— start —
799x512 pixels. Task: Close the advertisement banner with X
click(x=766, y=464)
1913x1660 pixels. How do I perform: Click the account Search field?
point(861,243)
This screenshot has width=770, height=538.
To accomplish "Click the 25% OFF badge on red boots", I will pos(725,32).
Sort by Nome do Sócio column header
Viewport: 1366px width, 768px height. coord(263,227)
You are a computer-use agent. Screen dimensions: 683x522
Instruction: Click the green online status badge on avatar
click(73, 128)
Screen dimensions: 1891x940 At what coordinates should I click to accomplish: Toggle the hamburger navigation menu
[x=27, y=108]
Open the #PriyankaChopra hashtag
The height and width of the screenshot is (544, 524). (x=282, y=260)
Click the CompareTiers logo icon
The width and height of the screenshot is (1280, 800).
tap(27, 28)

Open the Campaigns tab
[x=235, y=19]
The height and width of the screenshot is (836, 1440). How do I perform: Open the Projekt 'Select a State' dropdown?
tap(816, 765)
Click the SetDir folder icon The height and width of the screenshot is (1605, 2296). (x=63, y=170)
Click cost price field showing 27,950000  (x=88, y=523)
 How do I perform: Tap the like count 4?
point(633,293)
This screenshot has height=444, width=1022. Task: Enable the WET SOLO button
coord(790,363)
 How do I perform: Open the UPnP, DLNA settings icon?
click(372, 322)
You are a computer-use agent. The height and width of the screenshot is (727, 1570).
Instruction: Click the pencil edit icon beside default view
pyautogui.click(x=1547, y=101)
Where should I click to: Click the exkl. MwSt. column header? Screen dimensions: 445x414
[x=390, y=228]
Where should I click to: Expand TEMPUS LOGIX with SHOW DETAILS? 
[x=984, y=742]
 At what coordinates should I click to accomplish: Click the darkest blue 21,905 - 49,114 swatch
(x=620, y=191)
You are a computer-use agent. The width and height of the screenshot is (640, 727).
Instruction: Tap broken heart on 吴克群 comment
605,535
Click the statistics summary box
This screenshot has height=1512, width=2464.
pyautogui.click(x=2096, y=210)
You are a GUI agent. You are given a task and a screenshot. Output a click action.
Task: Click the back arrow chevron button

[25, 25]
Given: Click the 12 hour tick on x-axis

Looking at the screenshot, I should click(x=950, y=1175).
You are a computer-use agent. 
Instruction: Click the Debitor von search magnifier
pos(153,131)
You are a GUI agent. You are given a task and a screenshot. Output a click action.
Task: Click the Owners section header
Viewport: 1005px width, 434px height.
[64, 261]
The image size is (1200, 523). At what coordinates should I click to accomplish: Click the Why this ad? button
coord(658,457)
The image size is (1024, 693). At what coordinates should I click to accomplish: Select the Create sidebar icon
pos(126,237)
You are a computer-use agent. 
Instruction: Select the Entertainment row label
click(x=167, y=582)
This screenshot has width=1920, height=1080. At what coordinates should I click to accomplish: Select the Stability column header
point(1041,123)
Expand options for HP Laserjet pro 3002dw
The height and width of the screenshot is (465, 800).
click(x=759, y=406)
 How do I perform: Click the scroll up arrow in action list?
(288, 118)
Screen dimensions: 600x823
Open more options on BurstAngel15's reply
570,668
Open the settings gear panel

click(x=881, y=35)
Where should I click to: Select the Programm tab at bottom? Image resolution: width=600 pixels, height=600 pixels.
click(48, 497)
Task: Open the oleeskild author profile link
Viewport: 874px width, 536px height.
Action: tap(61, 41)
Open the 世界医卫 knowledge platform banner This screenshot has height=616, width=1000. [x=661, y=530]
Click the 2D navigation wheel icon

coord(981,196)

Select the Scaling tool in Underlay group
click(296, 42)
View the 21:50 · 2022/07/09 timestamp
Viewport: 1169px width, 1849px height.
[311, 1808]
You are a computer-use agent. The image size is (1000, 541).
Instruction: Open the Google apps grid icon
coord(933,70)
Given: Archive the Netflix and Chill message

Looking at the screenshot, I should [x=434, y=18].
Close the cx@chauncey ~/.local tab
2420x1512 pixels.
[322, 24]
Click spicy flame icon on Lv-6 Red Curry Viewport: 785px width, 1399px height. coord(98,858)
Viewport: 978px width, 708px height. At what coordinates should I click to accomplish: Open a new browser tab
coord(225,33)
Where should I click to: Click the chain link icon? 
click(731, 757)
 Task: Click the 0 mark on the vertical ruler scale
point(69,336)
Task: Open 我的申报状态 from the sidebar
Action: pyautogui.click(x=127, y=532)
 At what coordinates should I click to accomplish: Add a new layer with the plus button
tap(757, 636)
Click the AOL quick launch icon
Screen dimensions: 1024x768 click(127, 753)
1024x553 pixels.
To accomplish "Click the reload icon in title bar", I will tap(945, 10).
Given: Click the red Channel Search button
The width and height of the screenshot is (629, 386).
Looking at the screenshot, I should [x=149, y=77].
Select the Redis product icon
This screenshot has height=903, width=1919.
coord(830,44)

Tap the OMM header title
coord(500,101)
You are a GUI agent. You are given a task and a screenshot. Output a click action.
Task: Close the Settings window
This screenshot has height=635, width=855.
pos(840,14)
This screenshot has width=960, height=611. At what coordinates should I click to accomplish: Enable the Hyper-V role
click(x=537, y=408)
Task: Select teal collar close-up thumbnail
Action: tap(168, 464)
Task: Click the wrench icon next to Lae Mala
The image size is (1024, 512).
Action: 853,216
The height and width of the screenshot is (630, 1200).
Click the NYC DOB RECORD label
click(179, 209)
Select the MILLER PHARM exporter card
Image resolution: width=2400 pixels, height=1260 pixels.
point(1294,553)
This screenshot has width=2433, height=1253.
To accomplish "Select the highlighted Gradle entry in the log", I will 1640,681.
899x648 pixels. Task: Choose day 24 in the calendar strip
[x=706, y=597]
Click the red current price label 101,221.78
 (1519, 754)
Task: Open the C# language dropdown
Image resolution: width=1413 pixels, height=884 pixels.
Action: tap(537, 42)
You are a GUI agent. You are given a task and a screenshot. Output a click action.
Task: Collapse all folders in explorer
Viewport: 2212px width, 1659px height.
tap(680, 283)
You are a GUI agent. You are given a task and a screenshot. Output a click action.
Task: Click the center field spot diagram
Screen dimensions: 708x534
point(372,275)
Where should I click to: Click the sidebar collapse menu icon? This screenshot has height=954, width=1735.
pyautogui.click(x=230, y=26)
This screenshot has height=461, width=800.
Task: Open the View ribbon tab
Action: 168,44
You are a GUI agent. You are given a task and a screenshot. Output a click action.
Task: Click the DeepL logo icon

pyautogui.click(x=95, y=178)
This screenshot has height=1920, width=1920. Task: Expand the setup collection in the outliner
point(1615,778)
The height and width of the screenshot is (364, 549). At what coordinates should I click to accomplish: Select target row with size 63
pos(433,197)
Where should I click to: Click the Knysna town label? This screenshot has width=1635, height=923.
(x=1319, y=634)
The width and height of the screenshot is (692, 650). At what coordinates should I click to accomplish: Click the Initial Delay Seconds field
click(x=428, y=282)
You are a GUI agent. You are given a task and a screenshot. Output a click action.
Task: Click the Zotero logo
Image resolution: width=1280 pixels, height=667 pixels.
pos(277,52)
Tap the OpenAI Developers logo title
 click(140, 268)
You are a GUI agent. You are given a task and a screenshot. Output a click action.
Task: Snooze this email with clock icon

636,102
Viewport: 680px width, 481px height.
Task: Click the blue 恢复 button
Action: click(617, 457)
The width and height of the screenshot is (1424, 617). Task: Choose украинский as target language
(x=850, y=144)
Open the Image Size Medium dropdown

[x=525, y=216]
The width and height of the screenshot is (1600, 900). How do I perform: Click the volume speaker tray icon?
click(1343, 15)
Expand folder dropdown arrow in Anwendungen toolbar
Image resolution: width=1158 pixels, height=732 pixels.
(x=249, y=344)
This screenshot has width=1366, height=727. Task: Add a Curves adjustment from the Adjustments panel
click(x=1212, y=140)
— end —
TASK OBJECTIVE = Please rewrite everything from the line containing "Expand folder dropdown" down to the end of the items, replacing "toolbar" with "menu bar" and changing nothing else.

WRITTEN RESPONSE =
Expand folder dropdown arrow in Anwendungen menu bar
Image resolution: width=1158 pixels, height=732 pixels.
(x=249, y=344)
This screenshot has width=1366, height=727. Task: Add a Curves adjustment from the Adjustments panel
click(x=1212, y=140)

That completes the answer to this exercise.